|
"I've seen this repeated a lot, but have not had quite the same experience with "permanent" performance degradation. Especially if I eventually expand the pool with another vdev. Not sure about ZFSonLinux" Look, I'll admit that we haven't done a lot of scientific comparisons between healthy pools and presumed-wrecked-but-back-below-80-percent pools ... but I know what I saw. I think if you break the 90% barrier and either: a) get back below it quickly, or b) don't do much on the filesystem while it's above 90%, you'll probably be just fine once you get back below 90%. However, if you've got a busy, busy, churning filesystem, and you grow above 90% and you keep on churning it while above 90%, your performance problems will continue one you go back below, presuming the workload is constant. Which makes sense ... and, anecdotally, is the same behavior we saw with UFS2 when we tune2fs'd minfree down to 0% and ran on that for a while ... freeing up space and setting minfree back to 5-6% didn't make things go back to normal ... I am receptive to the idea that a ZIL solves this.

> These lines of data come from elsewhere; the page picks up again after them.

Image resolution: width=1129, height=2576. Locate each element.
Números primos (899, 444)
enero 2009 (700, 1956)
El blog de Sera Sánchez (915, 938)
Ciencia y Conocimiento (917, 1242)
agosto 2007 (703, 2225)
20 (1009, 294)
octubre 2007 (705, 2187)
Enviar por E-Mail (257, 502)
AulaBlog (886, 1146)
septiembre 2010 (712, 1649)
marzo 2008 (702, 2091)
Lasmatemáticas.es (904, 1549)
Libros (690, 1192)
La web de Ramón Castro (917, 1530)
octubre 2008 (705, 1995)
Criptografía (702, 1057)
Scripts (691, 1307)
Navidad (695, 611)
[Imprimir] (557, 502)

I don't know if it does or not. |
That being said, since rsync.net makes heavy use of snapshots, the snapshots would naturally keep the allocations in metaslabs toward the front of the disks pinned. That would make it a pain to get the metaslabs back below the 96% threshold. If you are okay with diminished bandwidth when the pool is empty (assuming spinning disks are used), turn off LBA weighting and the problem should become more manageable.
That said, getting data on the metaslabs from `zdb -mmm tank` would be helpful in diagnosing this.